■ Your instructions:
When you repeat the entries below, please keep them exact and leave out the pictures.
::::
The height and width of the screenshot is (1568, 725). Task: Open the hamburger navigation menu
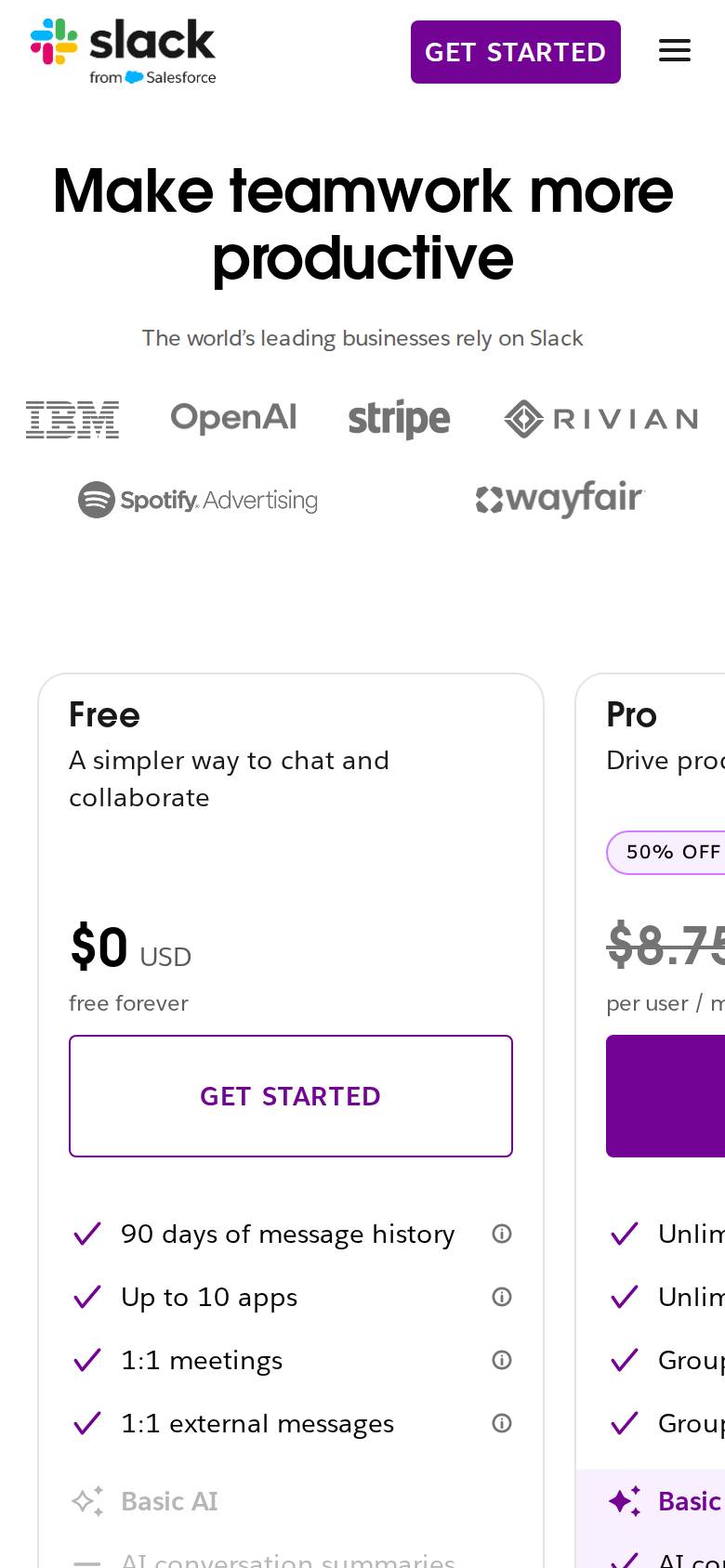(x=675, y=51)
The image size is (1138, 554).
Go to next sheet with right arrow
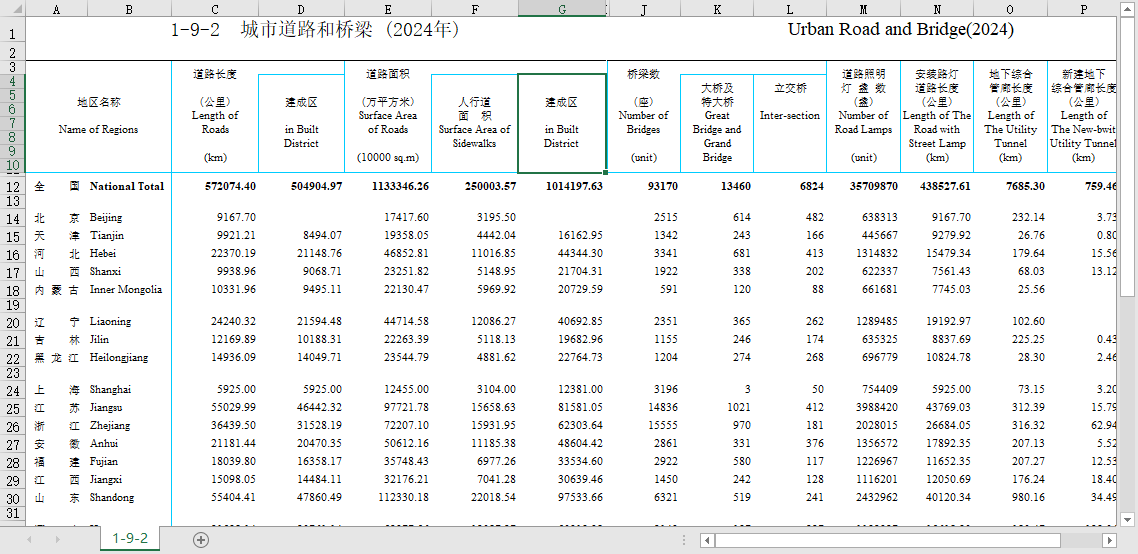point(57,539)
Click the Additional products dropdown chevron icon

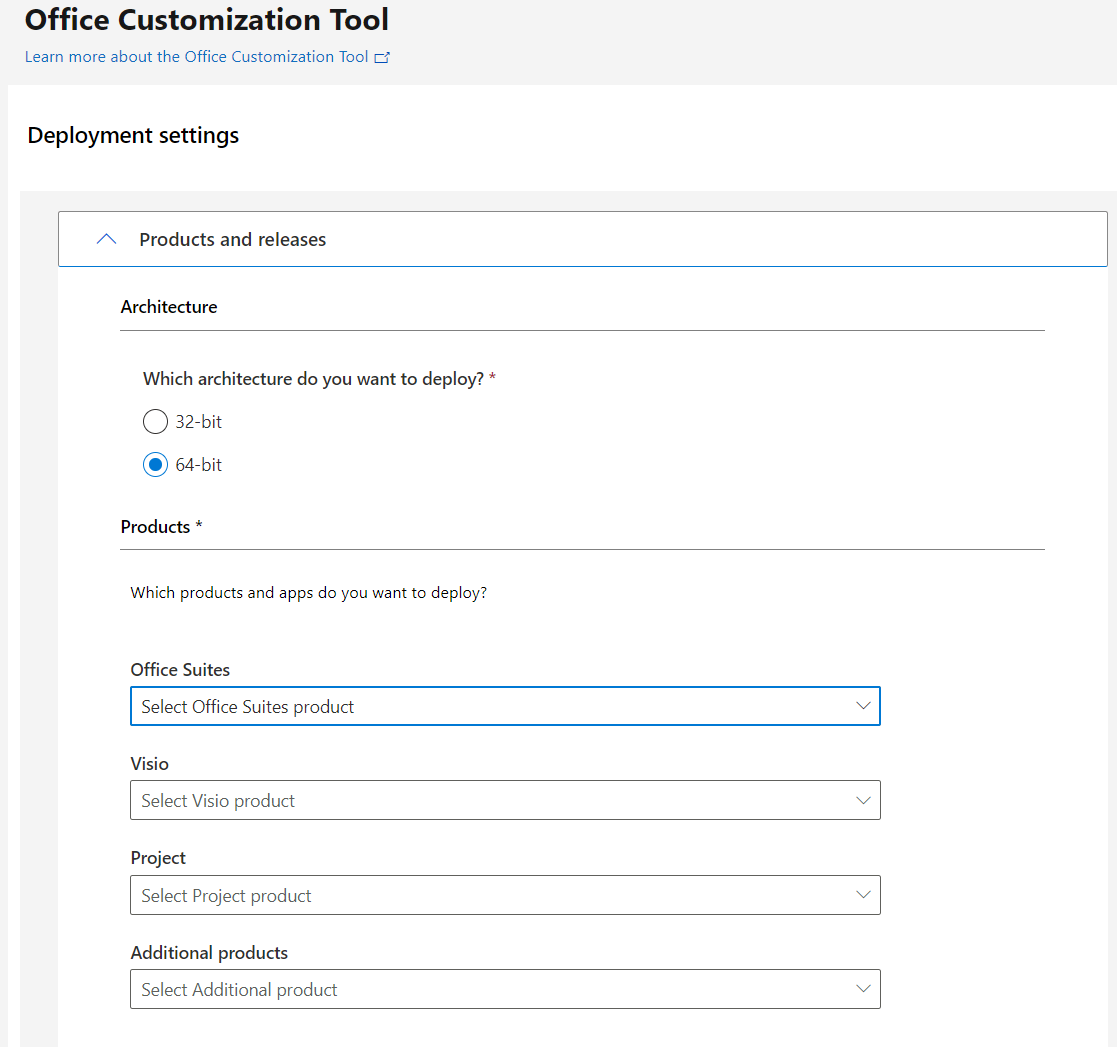coord(863,989)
::::
■ Response to this exercise:
The height and width of the screenshot is (1568, 725). Task: Open the hamburger navigation menu
(x=675, y=51)
The image size is (1138, 554).
Go to next sheet with right arrow
point(57,539)
Click the Additional products dropdown chevron icon

coord(863,989)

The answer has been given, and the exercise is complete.